Data are presented as means ± s.e. of three or more independent cultures. Statistical significance was assessed using two-tailed unpaired Student’s t-test.
This work was supported by the NIH (R01 GM089999 to T.W.) and the NSF (CAREER award MCB 0952550 to R.P.). XW is partially supported by the “1000-Youth Elite Program” from China. We are grateful for the Keio and ASKA strains provided by the Genome Analysis Project in Japan and for the initial growth studies conducted by Xue Yan and Trent Benefield. We also thank Stan Vitha from the Microscopy and Imaging Center at Texas A&M University for assistance with microscope imaging and Ying Hu for assistance with the Western assays. T.W. is the Biotechnology Endowed Professor at the Pennsylvania State University.
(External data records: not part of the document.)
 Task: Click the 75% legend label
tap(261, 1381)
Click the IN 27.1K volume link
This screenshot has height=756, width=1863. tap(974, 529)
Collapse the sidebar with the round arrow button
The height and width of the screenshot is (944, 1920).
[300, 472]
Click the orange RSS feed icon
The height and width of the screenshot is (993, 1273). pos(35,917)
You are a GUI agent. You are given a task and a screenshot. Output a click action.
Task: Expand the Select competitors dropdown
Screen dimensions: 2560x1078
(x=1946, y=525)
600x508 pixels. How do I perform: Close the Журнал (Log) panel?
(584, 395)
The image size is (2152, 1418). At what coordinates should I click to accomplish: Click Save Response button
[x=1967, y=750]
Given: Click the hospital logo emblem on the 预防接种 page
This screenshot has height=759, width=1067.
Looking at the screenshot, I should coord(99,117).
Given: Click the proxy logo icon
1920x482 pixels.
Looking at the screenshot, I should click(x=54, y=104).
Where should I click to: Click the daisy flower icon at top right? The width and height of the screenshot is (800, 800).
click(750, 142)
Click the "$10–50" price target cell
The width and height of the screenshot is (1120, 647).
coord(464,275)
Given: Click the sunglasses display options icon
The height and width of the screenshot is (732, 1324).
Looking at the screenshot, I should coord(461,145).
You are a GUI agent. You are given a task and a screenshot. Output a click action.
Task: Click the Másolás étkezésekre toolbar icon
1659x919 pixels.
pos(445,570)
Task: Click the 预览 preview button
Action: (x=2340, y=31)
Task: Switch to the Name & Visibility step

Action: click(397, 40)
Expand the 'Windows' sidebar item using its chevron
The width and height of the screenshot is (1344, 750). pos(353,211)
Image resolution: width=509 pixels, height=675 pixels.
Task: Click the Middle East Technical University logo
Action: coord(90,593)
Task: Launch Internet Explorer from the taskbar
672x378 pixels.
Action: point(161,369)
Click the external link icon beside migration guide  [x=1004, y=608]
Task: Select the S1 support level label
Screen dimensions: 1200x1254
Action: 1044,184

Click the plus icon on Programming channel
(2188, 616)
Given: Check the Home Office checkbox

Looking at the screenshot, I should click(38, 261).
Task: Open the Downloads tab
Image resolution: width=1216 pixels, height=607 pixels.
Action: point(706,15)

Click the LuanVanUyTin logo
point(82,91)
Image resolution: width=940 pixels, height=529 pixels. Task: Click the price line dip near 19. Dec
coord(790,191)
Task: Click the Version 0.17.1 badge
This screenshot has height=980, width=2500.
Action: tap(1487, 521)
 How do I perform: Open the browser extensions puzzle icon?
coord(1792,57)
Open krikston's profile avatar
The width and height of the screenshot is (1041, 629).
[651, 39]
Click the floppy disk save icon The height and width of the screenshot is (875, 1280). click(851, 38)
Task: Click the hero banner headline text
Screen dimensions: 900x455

Author Contributions. T.W., X.W., R.P., W.P., and M.B. designed the experiments. X.W., H.C., D.L., S.H., D.O., V.S-T. and C.Q. performed the in vivo and in vitro assays for the functional studies of GhoT and GhoS and for the regulation of the ghoST operon. K.Z. and D.L. purified GhoS, and D.L. and W.P. completed the NMR structure with help from T.H. with the structure calculations and refinement. T.W. and X.W. authored the non-structural parts of the manuscript, and R.P. and W.P. wrote the structural sections. All authors discussed the results and commented on the manuscript.
Competing financial interests. The authors declare no competing financial interest.